National Review Online
Friday, June 07, 2024
Contraception is widely available and widely used in
the United States, and there are, to a first approximation, zero people who
wish to use government policy to change that. Democrats and much of the media
are inventing a phony controversy about the matter to score political points
and accomplish other policy objectives. That is the meaning of the Democratic
push for a “Right to Contraception Act.”
The core right to contraception found by the Supreme
Court in Griswold v. Connecticut (1965) and Eisenstadt v. Baird (1972)
is under no threat whatsoever. Pretending that it is has required Democrats to
misread and then magnify stray remarks. In his concurrence in Dobbs v.
Jackson Women’s Health Organization (2022), the case that
overruled Roe v. Wade (1973), Justice Clarence Thomas said
that Griswold should be overruled. But that does not mean that
the Court will ever hear a case calling for an overruling; Thomas has only one
vote; and even he went on to suggest that a right to contraception might be
derived from the Constitution in a different way than Griswold did.
And even if — per impossibile — Griswold were
overturned, no state would try to ban contraception. That’s because the vast
majority of Americans have no moral objection to it, and even the minority that
does has no interest in prohibiting it. That extremely wide popular consensus
is why the Democrats think this issue is so advantageous to them.

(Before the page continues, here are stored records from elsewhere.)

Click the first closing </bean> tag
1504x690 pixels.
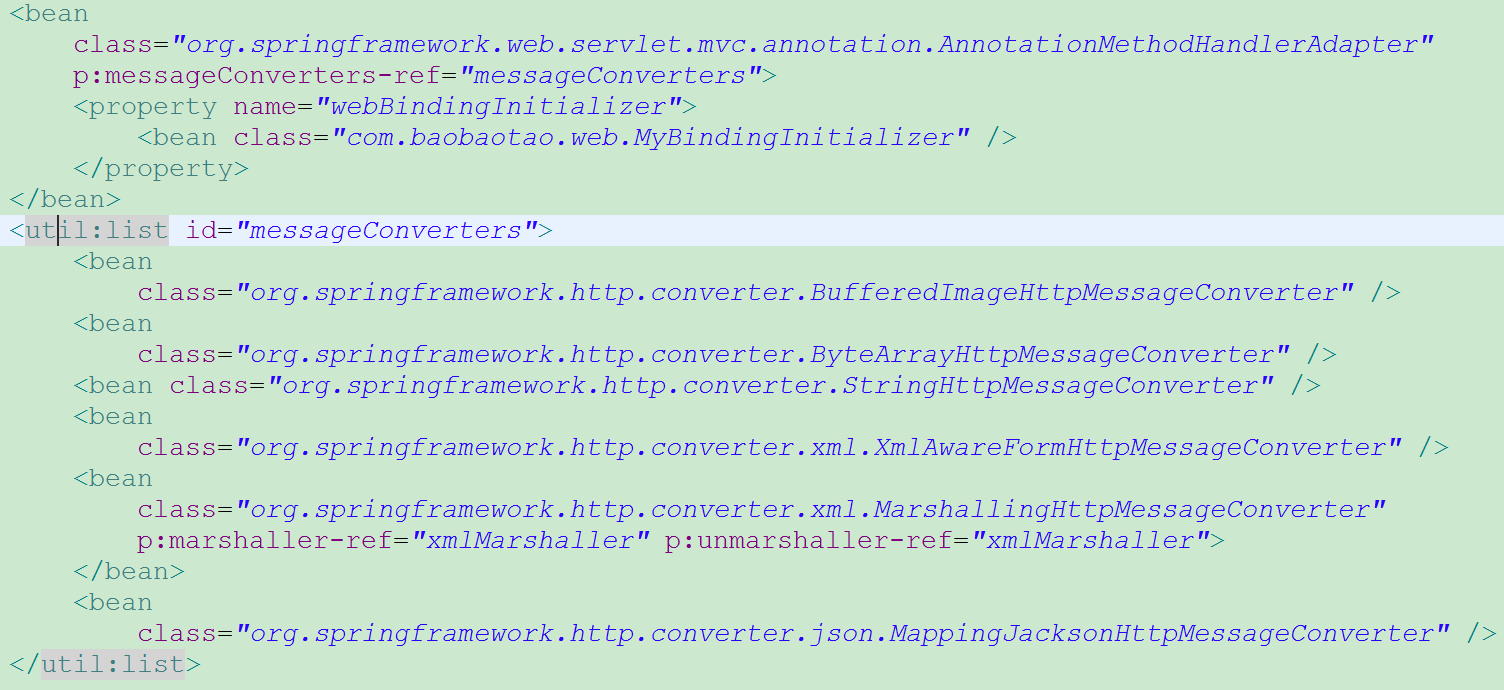65,200
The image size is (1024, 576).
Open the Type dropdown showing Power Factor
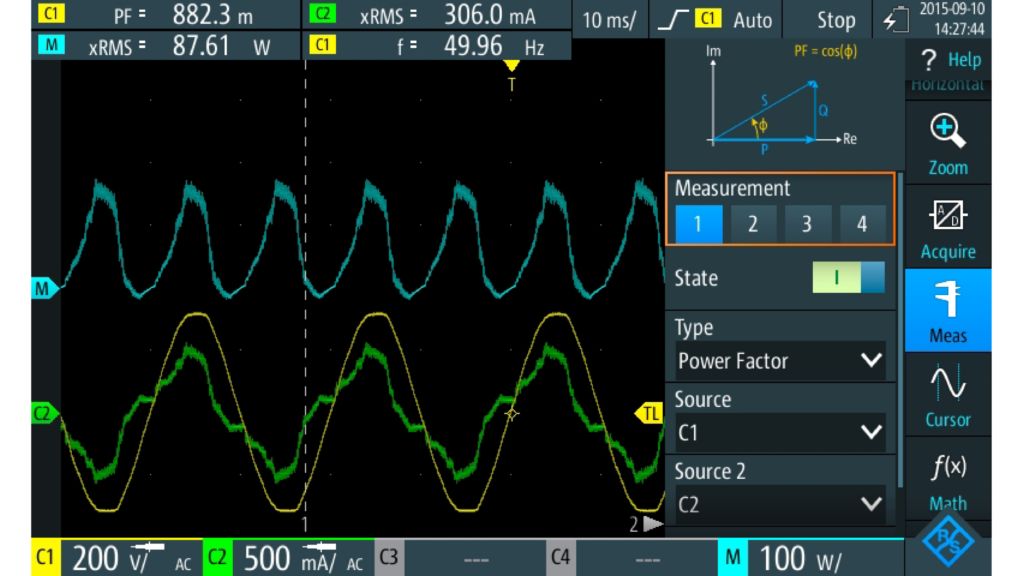pyautogui.click(x=779, y=360)
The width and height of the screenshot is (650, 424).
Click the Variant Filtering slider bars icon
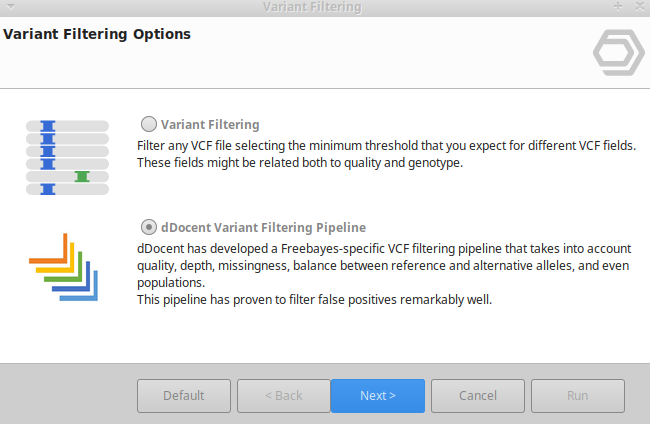[x=67, y=157]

Republicans are not voting against the Democrats’ bill
out of a desire to ban contraception. They are voting against it because it
overrides conscience rights, for example forcing doctors who do not wish to
perform sterilizations to do so; because it would require governments to fund
Planned Parenthood as a contraceptive provider even as it conducts more
abortions than any other organization in the country; and because it blocks any
state law to require parental involvement in the dispensing of contraception to
(or even the sterilization of) minors. Even Senator Susan Collins (R., Maine),
who voted to bring the bill to the floor, says it would have to be amended to
win her support.
The bill is a bait and switch. It attempts to use the
broad support for a right that isn’t threatened to cover the advance of liberal
policies that can’t win such support on their own. Republicans should reject it
and expose the deception that underlies it.